>> start
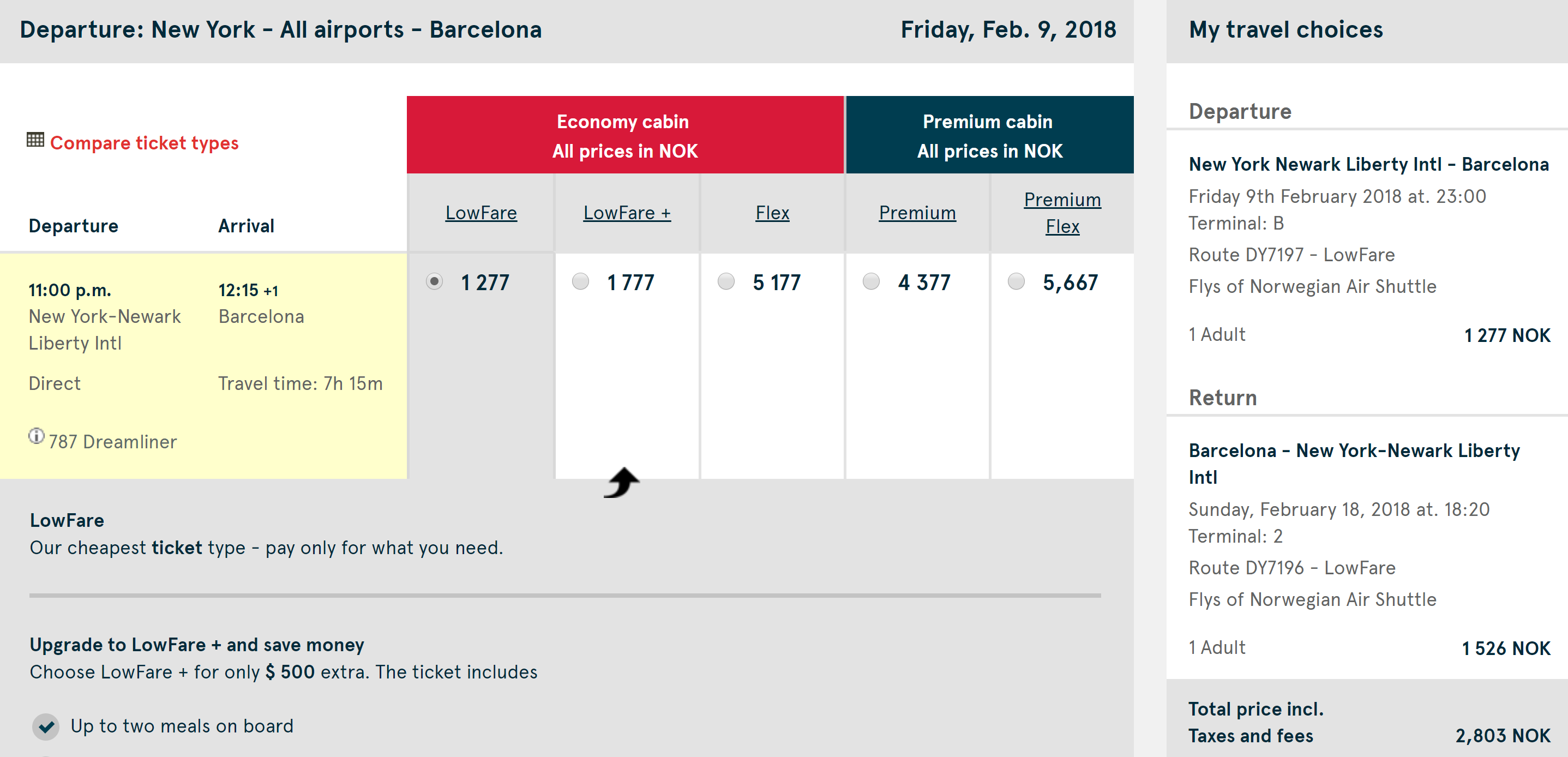This screenshot has width=1568, height=757.
Task: Click the black curved arrow under LowFare + column
Action: pos(622,483)
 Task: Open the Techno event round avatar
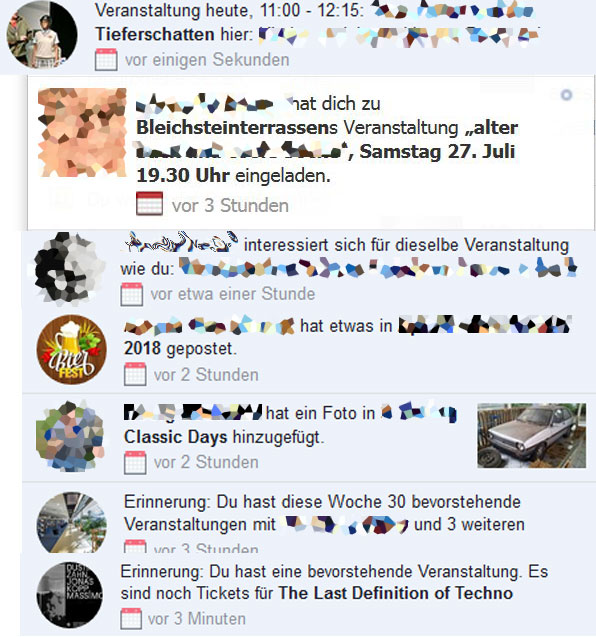pyautogui.click(x=70, y=595)
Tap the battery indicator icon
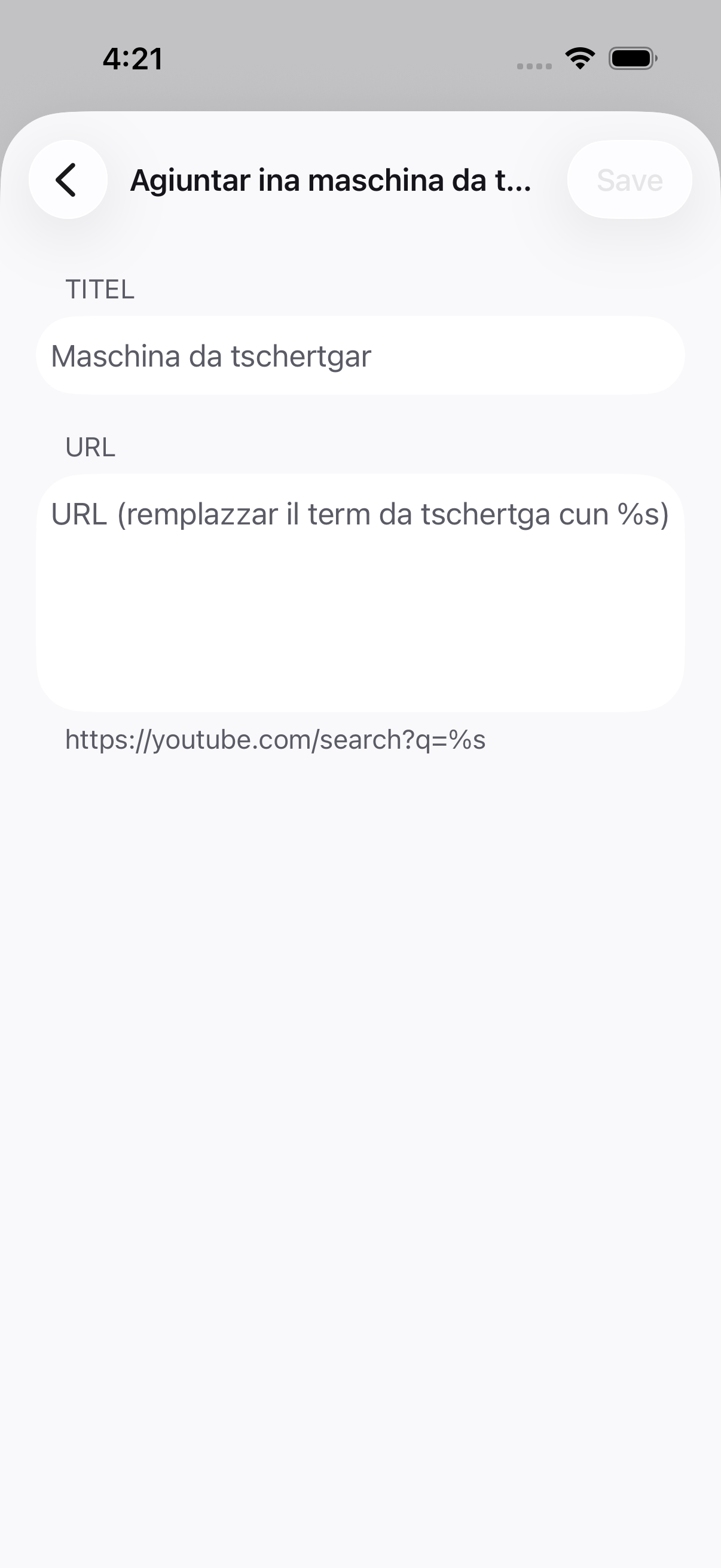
>> end
Return these rows word for word, leaving out the pictures.

_Final result:_
This screenshot has width=1568, height=757.
Task: Click the black curved arrow under LowFare + column
Action: pos(622,483)
 Task: Open the Techno event round avatar
pyautogui.click(x=70, y=595)
Tap the battery indicator icon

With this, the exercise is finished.